[JBoss JIRA] (MODCLUSTER-372) Number of registered contexts negatively affects mod_cluster performance
by Radoslav Husar (JIRA)
[ https://issues.jboss.org/browse/MODCLUSTER-372?page=com.atlassian.jira.pl... ]
Radoslav Husar reassigned MODCLUSTER-372:
-----------------------------------------
Assignee: Jean-Frederic Clere (was: Michal Babacek)
> Number of registered contexts negatively affects mod_cluster performance
> ------------------------------------------------------------------------
>
> Key: MODCLUSTER-372
> URL: https://issues.jboss.org/browse/MODCLUSTER-372
> Project: mod_cluster
> Issue Type: Bug
> Affects Versions: 1.2.4.Final, 1.2.6.Final
> Environment: RHEL6, other platforms are to be confirmed.
> Reporter: Michal Babacek
> Assignee: Jean-Frederic Clere
> Labels: mod_cluster, performace
> Fix For: 1.3.0.Alpha2, 1.2.8.Final
>
> Attachments: 4-workers-1-context-balancer-cpu.png, 4-workers-61-context-accessing-1-balancer-cpu.png, 9-workers-1-context-balancer-cpu.png, 9-workers-31-context-accessing-1-balancer-cpu.png, 9-workers-31-context-round-robin-balancer-cpu.png, callgrind.zip, httpd.conf
>
>
> There is a performance concern regarding CPU usage on the Apache HTTP Server with mod_cluster set up as a load balancer. Perf tests revealed that the major variable affecting the CPU usage is the overall number of registered contexts. It's noteworthy that these contexts actually don't need to be accessed at all, it's enough that they are present.

[What this exercise asks]:
A) According to the issue report, what is the major variable affecting CPU usage?
B) Summarize the issue report in two sentences.
C) Decide whether each statement agrees with the issue report, answering yes or no and quoting the words that decide it: (i) The issue is classified as a bug. (ii) The registered contexts must be accessed before they affect CPU usage. (iii) Michal Babacek reported the issue.
The records that come next have no connection to the issue report.

(Data on locating visible targets)
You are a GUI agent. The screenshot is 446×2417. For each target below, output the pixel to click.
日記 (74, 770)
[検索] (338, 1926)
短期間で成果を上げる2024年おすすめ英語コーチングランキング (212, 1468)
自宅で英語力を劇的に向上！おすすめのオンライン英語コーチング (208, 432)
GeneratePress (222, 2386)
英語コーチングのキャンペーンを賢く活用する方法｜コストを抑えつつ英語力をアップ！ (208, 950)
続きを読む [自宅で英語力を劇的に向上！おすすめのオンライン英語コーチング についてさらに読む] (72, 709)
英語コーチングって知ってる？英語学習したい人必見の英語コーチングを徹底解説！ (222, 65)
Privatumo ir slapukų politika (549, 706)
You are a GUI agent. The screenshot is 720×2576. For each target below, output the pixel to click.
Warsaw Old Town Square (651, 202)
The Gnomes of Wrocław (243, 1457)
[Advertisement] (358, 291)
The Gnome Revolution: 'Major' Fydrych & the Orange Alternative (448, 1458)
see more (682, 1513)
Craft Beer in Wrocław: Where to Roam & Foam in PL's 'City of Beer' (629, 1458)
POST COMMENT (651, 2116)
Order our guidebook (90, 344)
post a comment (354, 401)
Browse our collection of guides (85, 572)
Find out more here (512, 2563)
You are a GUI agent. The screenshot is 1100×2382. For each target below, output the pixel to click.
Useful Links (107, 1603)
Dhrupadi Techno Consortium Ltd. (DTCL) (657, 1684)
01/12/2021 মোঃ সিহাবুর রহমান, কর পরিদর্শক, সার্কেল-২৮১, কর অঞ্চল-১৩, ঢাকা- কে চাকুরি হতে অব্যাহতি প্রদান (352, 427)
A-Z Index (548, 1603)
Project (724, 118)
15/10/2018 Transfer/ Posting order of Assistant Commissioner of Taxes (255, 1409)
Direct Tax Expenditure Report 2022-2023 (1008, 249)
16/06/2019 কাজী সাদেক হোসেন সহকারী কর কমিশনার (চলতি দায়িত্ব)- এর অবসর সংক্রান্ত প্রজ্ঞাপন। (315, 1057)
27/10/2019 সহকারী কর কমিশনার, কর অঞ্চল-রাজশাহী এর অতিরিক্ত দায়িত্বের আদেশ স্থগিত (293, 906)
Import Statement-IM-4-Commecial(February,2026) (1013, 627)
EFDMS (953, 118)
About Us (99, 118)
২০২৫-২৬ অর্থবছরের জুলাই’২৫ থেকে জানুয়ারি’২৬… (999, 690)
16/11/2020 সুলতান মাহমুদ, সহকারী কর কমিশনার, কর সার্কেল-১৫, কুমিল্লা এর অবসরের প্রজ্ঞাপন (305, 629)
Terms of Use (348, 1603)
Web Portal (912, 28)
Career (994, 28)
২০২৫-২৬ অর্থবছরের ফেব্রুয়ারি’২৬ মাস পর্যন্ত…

[Solutions per task]:
A) The overall number of registered contexts.

B) The issue report describes a bug in mod_cluster where CPU usage on the Apache HTTP Server, set up as a load balancer, depends mainly on the overall number of registered contexts. These contexts do not need to be accessed to have this effect; it is enough that they are present.

C)
(i) Yes: "Issue Type: Bug"
(ii) No: "these contexts actually don't need to be accessed at all, it's enough that they are present."
(iii) Yes: "Reporter: Michal Babacek"